Food Safety: Pick Your Poison

Are we really writing a story about the two least-sexy topics in the restaurant world, insurance and foodborne illness? You bet we are after learning that a New Jersey judge decreed that companies selling the former must pay claims of restaurants that experience the latter, no matter how cleverly exclusions might have been buried in a policy’s fine print. If there’s one thing that would help full-service restaurant operators sleep better at night, this kind of insurance might be it.

It’s not so much the lawsuits that result from a foodborne illness incident that put a restaurant at risk. Your business’s general liability policy would typically cover the cost of defending those lawsuits and pay damages awarded to a plaintiff. And while restaurants are sometimes the source of contaminated food, many recent outbreaks have originated somewhere upstream in the food supply chain, which is where victims turn to find relief.

An incident’s longer-term fallout hurts more. When people become sick from eating at your restaurant, business falls off a cliff, and can take forever to come back.

--- Supplied records ---
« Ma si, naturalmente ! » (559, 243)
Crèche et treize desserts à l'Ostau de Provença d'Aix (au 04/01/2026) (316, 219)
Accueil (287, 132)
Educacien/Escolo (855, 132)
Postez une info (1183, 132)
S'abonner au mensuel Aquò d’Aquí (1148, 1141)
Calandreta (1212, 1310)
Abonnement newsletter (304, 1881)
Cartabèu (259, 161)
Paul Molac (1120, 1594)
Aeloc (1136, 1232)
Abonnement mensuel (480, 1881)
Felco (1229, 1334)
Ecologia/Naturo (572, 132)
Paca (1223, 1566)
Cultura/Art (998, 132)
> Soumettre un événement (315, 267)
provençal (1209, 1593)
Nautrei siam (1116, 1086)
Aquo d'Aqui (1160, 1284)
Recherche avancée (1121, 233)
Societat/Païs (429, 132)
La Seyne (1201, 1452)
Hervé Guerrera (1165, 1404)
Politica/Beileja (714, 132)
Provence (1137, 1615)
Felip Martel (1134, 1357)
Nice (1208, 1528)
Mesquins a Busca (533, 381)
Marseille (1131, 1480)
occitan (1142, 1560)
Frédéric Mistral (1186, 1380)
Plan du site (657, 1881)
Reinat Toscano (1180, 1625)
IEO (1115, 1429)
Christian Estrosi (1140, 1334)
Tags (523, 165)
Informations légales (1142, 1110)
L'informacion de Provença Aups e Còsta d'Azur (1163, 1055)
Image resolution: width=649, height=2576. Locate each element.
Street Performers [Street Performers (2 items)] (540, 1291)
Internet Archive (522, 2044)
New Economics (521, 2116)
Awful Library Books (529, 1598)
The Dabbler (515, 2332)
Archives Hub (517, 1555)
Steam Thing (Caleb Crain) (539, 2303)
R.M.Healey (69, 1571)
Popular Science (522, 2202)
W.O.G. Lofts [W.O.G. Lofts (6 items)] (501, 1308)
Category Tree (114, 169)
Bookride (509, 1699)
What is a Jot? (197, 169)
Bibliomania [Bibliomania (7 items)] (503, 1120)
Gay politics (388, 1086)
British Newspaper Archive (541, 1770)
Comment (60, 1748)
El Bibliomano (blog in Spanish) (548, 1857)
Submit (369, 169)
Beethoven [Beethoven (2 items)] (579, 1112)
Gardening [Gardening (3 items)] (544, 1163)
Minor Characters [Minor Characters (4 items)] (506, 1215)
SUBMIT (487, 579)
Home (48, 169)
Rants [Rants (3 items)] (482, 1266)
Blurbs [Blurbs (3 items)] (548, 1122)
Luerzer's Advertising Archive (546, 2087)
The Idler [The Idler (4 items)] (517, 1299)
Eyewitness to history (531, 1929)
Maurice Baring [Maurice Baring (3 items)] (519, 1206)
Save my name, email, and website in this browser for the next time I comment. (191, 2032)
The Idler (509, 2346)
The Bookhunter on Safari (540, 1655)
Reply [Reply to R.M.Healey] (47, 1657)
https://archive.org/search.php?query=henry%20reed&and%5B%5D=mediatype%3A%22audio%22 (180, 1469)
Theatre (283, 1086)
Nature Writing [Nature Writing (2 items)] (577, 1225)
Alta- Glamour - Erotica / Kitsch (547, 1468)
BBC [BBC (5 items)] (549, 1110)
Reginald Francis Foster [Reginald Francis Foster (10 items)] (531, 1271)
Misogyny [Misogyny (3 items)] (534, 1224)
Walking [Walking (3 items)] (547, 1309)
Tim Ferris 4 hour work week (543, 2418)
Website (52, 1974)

--- Jobs ---
**A.** Do these statements agree with the food safety piece above the items? (i) A New Jersey judge ruled that insurers must pay restaurants' foodborne illness claims even when exclusions are buried in a policy's fine print. (ii) The lawsuits that follow a foodborne illness incident are what put a restaurant most at risk. (iii) Many recent outbreaks began upstream in the food supply chain rather than in restaurants. Answer yes or no for each, quoting the words of the piece that decide it.
**B.** Can you pick up the food safety piece after its last sentence and write the paragraph that comes next?

--- Solved problems ---
**A.**
(i) Yes: "a New Jersey judge decreed that companies selling the former must pay claims of restaurants that experience the latter, no matter how cleverly exclusions might have been buried in a policy’s fine print."
(ii) No: "It’s not so much the lawsuits that result from a foodborne illness incident that put a restaurant at risk."
(iii) Yes: "many recent outbreaks have originated somewhere upstream in the food supply chain."

**B.**
Lloyds of London will insure you against these losses. Here’s how one company that deals in this insurance, Wakefield, MA-based HCC Specialty Underwriters, describes its offerings to the agents who sell it to restaurant operators like you.

“HCC Specialty Underwriters Foodborne Illness Protection provides Contingent Business Interruption for lost profits, fixed and continuing expenses and even promotional expenses to rehabilitate your client’s business. Special features include coverage that begins with the first media reports and continues until sales recover. All incidents of foodborne illness, whether real or false, are covered. All and any foodborne illness is covered, not just named perils like E. coli or Salmonella.”

These policies can give you high level of protection. “Lloyd’s underwriters contribute capacity of $79 million per trade name through this program,” writes food safety attorney Bill Marler in a blog entry entitled “Why I Hate Insurance Companies.” He adds that excess coverage is available that could increase the limit to $125 million.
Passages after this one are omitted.